Deutscher Gewerkschaftsbund

26.10.2016

Festveranstaltung 25 Jahre DGB Ostbrandenburg in Eberswalde

Vor 25 Jahren wurde in Eberswalde das erste Büro des Deutschen Gewerkschaftsbundes in der Region eröffnet. Auf einer feierlichen Jubiläumsveranstaltung erinnerte die DGB-Region Ostbrandenburg am 29.09.2016 an den Beginn ihrer Arbeit, zog Bilanz und richtete den Blick auf die zukünftigen Herausforderungen in der Region.

In seinem Grußwort erinnerte Christian Hoßbach, stellv. Vorsitzender des DGB Bezirk Berlin-Brandenburg, an den schwierigen Neustart der Gewerkschaften nach der Wende. Die De-Industrialisierung habe die Region hart getroffen, der gesellschaftliche Umbruch war gravierend. Massenarbeitslosigkeit und Niedriglöhne kennzeichneten diese Zeit. Die Gewerkschaften hätten diesen schwierigen Strukturwandel mitbegleitet.Das Tariflohnniveau läge heute bei 97 Prozent im Vergleich zum Westen, doch davon profitierten natürlich nur die Beschäftigten in tarifgebundenen Betrieben. Die Brandenburger Politik habe inzwischen begriffen, dass die Profilierung als Niedriglohnland ein Fehler war, so der Redner. Der Mindestlohn habe eine Grenze nach unten gezogen. Die Tarifbindung wieder zu steigern sei jetzt das zentrale Thema der Gewerkschaften, auch mit Unterstützung der Politik.

 

 

Die weiteren Redner Frank Techen, Regionsgeschäftsführer des DGB Ostbrandenburg, Olaf Himmel als ehemaliger Regionsvorsitzender(1995-2014) sowie Jacqueline Vegelahn und Andrea Teich vom DGB Rechtsschutz, erinnerten in ihren Rückblicken an historische Meilensteine der gewerkschaftlichen Arbeit: An erste Kontakte zwischen FDGB und DGB; an eine anfänglich traumhafte Organisationsquote von 50 Prozent. Aber auch an westdeutsche ‚Glücksritter‘, die erste Betriebe plünderten; an die enorme Inanspruchnahme des DGB Rechtsschutzes durch die Arbeitnehmerinnen und Arbeitnehmer der Region auf Grund der drohenden Massenentlassungen. Letztlich auch daran, dass Gewerkschaften die De-Industrialisierung und Massenarbeitslosigkeit auf dem Gebiet der ehemaligen DDR nicht verhindern konnten - enttäuschte Erwartungen, die zwischen 1991 und 1994  zum Austritt von 1,6 Millionen Gewerkschaftsmitgliedern führte.

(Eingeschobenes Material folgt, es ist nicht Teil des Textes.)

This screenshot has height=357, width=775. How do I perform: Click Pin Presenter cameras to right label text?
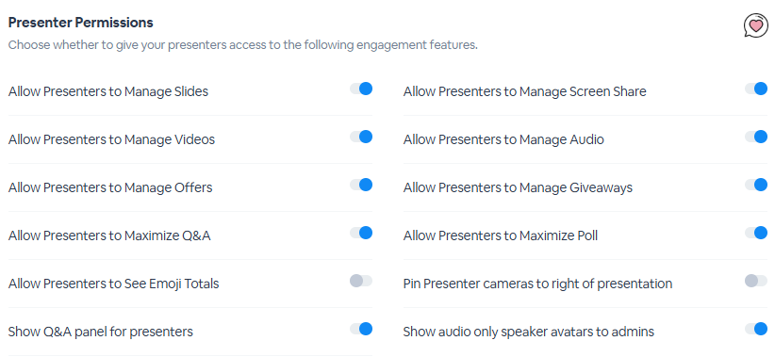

Gerade deshalb ist zu betonen, wie positiv sich die Arbeit des DGB in der Region entwickelt hat. Vom ehemaligen DGB-Kreis Eberswalde hin zur Region Uckermark/Barnim und ab 2005 zur DGB-Region Ostbrandenburg. Erinnert sei an die vielen Montagsdemos zur Zeit der hohen Arbeitslosenzahlen, an die gute Präsenz auf den vielen „Brandenburg-Tagen“, an die „Mindestlohn-Touren“ und nicht zuletzt an die wichtige Mitarbeit im „Internationalen Gewerkschaftsrat Viadrina“.

An das bisher Geleistete möchte ab 1. Oktober 2016 Sebastian Walter als neuer Regionsgeschäftsführer anknüpfen. Er stellte sich den anwesenden Gästen vor und zeichnete ein Bild von der Ausrichtung der zukünftigen Arbeit des DGB mit seinen Einzelgewerkschaften in der Region:„Wir müssen aus den bloßen Abwehrkämpfen gegen Werksschließungen oder Arbeitsplatzabbau heraus kommen und deutlich stärker politisch selbstbewusst Position beziehen. Es geht darum Vorschläge zu unterbreiten, wie unsere Region sich insgesamt entwickeln kann, um ein gutes Leben für alle hier zu ermöglichen. Unsere Antwort auf die Spaltung dieser Gesellschaft und auf das Ausspielen der Schwachen gegen die Schwächsten kann nur mehr Solidarität lauten: “Der DGB wird hier stärker als bisher seine Vorschläge und Konzepte gemeinsam mit Bündnispartnern deutlich machen“. Er schloss seine Rede mit dem Versprechen, dass sich die Gewerkschaften nicht aus der Fläche zurückziehen werden.